BayesCal_RF <- NaiveBayes( class ~ RFprob, data = simulatedTrain,
                            usekernel = T )
BayesProbs_RF <- predict( BayesCal_RF,
                           newdata = simulatedTest[, "RFprob", drop = F ],
                           type = "response" )
simulatedTest$RFBayes <- BayesProbs_RF$posterior[, "Class1"]

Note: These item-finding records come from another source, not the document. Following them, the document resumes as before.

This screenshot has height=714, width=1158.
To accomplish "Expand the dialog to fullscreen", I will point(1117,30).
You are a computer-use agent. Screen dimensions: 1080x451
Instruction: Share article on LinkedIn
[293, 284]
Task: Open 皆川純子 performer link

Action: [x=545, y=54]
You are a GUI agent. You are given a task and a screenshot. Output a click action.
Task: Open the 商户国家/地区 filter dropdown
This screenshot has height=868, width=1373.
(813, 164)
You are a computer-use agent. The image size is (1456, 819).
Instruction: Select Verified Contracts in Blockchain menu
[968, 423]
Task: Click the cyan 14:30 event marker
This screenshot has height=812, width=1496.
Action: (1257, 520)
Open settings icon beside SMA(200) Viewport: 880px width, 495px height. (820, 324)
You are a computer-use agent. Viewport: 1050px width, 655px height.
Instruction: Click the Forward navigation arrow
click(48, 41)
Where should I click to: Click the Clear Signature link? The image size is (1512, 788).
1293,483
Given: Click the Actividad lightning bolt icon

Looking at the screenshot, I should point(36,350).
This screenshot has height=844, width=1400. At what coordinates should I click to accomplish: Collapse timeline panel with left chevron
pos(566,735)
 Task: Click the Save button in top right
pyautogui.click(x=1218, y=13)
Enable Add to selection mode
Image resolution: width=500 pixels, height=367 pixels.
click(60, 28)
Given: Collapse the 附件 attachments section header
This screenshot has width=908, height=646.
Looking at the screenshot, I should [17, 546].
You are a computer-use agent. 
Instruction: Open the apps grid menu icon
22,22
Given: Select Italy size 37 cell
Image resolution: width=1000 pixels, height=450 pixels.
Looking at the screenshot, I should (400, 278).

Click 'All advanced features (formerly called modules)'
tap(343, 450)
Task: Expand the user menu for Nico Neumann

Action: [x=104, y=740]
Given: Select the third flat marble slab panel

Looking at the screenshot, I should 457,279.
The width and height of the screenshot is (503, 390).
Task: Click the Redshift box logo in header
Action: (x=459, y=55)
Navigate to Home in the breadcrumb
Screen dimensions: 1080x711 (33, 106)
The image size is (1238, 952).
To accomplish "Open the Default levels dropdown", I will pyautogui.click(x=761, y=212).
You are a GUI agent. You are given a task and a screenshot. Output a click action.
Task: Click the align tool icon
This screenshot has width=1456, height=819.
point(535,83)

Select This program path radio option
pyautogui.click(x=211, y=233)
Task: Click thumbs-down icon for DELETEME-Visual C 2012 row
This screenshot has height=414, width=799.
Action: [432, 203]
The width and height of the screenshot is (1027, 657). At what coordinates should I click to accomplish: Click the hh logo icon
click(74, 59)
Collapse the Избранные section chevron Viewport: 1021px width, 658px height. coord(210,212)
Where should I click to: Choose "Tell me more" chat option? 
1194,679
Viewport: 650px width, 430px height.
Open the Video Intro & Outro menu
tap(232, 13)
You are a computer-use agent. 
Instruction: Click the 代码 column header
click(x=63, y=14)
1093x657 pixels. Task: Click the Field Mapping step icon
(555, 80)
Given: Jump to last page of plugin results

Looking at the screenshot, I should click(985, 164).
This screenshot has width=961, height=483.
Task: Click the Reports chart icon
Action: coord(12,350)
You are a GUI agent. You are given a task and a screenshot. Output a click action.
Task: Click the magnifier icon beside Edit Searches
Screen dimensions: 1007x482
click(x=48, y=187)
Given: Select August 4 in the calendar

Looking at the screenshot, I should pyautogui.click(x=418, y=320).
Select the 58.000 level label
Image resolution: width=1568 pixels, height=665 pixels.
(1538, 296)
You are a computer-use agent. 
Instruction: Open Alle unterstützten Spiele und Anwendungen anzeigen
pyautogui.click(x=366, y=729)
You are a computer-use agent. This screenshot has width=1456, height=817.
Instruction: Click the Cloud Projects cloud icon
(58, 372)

BayesCal_QDA <- NaiveBayes( class ~ QDAprob, data = simulatedTrain,
                            usekernel = T )
BayesProbs_QDA <- predict( BayesCal_QDA,
                           newdata = simulatedTest[, "QDAprob", drop = F ],
                           type = "response" )
simulatedTest$QDABayes <- BayesProbs_QDA$posterior[, "Class1"]

glimpse( simulatedTest )

## Rows: 1,000
## Columns: 12
## $ X1         <dbl> 2.6307086, 1.5170728, 2.3096284, 2.6816979, 1.3504838, -0.3…
## $ X2         <dbl> 0.97793876, 0.81016180, 0.07525156, -0.19835474, 2.05078460…
## $ prob       <dbl> 0.003227501, 0.039859327, 0.001260724, 0.000442332, 0.98720…
## $ class      <fct> Class2, Class2, Class2, Class2, Class1, Class1, Class1, Cla…
## $ RFprob     <dbl> 0.016, 0.006, 0.000, 0.000, 0.968, 0.782, 0.876, 0.002, 0.0…
## $ RFclass    <fct> Class2, Class2, Class2, Class2, Class1, Class1, Class1, Cla…
## $ QDAprob    <dbl> 0.08862341, 0.20612883, 0.07281945, 0.05894790, 0.81889896,…
## $ QDAclass   <fct> Class2, Class2, Class2, Class2, Class1, Class1, Class1, Cla…
## $ RFsigmoid  <dbl> 2.220446e-16, 2.220446e-16, 2.220446e-16, 2.220446e-16, 1.0…
## $ QDAsigmoid <dbl> 0.01788140, 0.05605607, 0.01529288, 0.01332735, 0.96582349,…
## $ RFBayes    <dbl> 6.697126e-05, 5.781845e-05, 6.268862e-05, 6.268862e-05, 9.9…
## $ QDABayes   <dbl> 0.01737412, 0.07520965, 0.01374626, 0.01103307, 0.99665493,…

visualize calibration curves:

calCurve2 <- calibration( class ~ RFprob + RFBayes + RFsigmoid, data = simulatedTest )
p1 <- xyplot( calCurve2, auto.key = list( columns = 2 ) )
calCurve2 <- calibration( class ~ QDAprob + QDABayes + QDAsigmoid, data = simulatedTest )
p2 <- xyplot( calCurve2, auto.key = list( columns = 2 ) )

grid.arrange( p1, p2, ncol = 2 )

Something is fishy with the outcome for Random Forest here. But we can see for the Quadratic Discriminant that the Bayes and Sigmoid recalibrations improves predictions (these data point plot close to the unity line).